This is gonna be very stream-of-consciousness, so sorry about that ahead of time.

I’m sorry for going radio silent and just up and vanishing since December.  There’s probably a lot to explain, but I’m not even sure where to start.  Basically, I’ve been having serious mental health struggles, and they got much worse in December, and it’s been difficult since.

Early December I had the worst anxiety I ever had in my life.  I was terrified I was going to die or had brain cancer or something.  It was so bad I ended up going to the emergency room -twice- in the span of a few days, just a week before an already scheduled doctor’s appointment.

Been working on trying to find a medication that’ll help, but haven’t had luck so far.  Also, anxiety/depression aside, my left eye has been having issues focusing.  It’s hard to describe, but basically, with glasses, my vision is clear, but it feels like I can’t actually focus or settle on anything with that eye.  That, mixed with bad anxiety, was why I was so worried.

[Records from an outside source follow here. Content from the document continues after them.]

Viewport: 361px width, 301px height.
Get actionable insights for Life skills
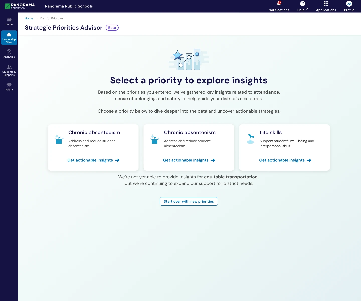[285, 160]
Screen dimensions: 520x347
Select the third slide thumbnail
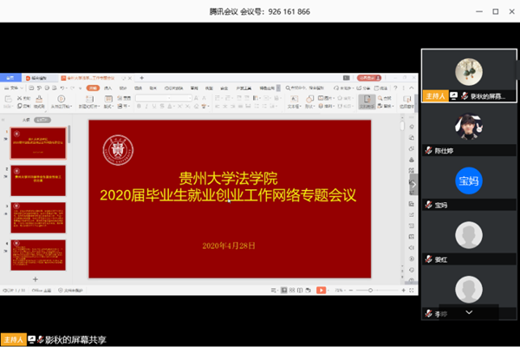click(x=38, y=218)
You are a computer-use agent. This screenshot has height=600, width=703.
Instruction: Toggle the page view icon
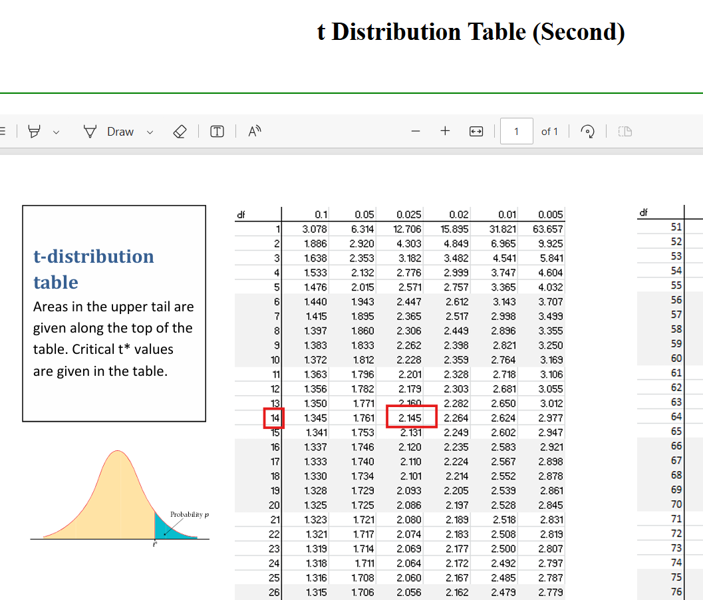(625, 132)
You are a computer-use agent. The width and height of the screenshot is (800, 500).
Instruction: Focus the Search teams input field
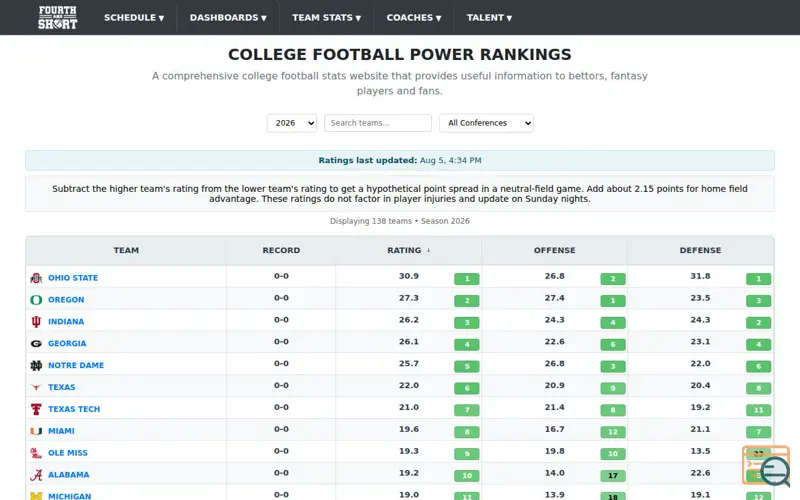coord(378,123)
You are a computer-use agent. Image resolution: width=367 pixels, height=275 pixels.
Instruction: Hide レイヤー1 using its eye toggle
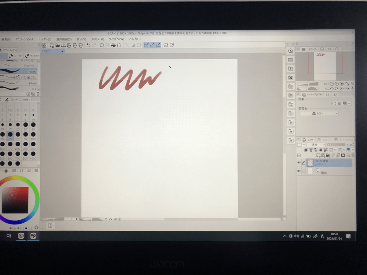click(299, 162)
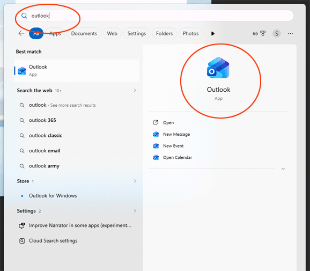Expand Search the web results chevron
Screen dimensions: 310x271
coord(135,90)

Had tons of tests and things, MRI, etc.  Nothing wrong yet, so this might just be my life now.  I’m slowly getting used to it~

Also, got hit with the worst depression I’ve ever experienced and have been struggling with that for a couple months now.  Been kinda stuck in a brain fog sorta state.  So much so that it’s severely affecting my day job.  Let alone comic making.  Again, working on finding a medication that’ll help, but in the mean time that’s still a struggle.

Now that all said, this is where it’ll probably get weird to explain.  Basically, I hadn’t drawn basically anything since I finished up the batch of page updates back in like, September.  So mid December, while dealing with all this, I decided to just doodle some random stuff with zero thought.  Ended up with a nsfw piece I thought was neat, and shared it to a separate account.  Since then, I’ve been drawing a lot of just, random dumb stuff for the hidden account, and honestly that’s the only thing keeping me even vaguely sane lately, is creating art without a plan or expectations.

It’s weird, cause like, since all my nonsense in December, I feel like I’m kind of a different person?  It’s hard to explain, but my focus and priorities and stuff shifted kinda suddenly.  Probably cause depression. :/

I’m sorry for not responding to any of the comments ya’ll have left over the months.  Honestly I’ve been terrified to check them and find out how upset everyone is about the comic suddenly stopping.  And I wouldn’t blame ya, cause it seems like yet another webcomic that just stops suddenly.  And I really don’t want that.  I’ll get the nerve up to check eventually, or have the girls check first to see if any are like, mega mad first…

Anyway, thank you all for sticking with Ruan this whole time, and I really appreciate you all!  I’m sorry things got weird this year, but when I’m feeling better I want to start updating again.  Maybe not once a week, but something.

TL:DR

Sorry for vanishing.  Struggling with anxiety/depression/health issues.  Will come back to the comic someday.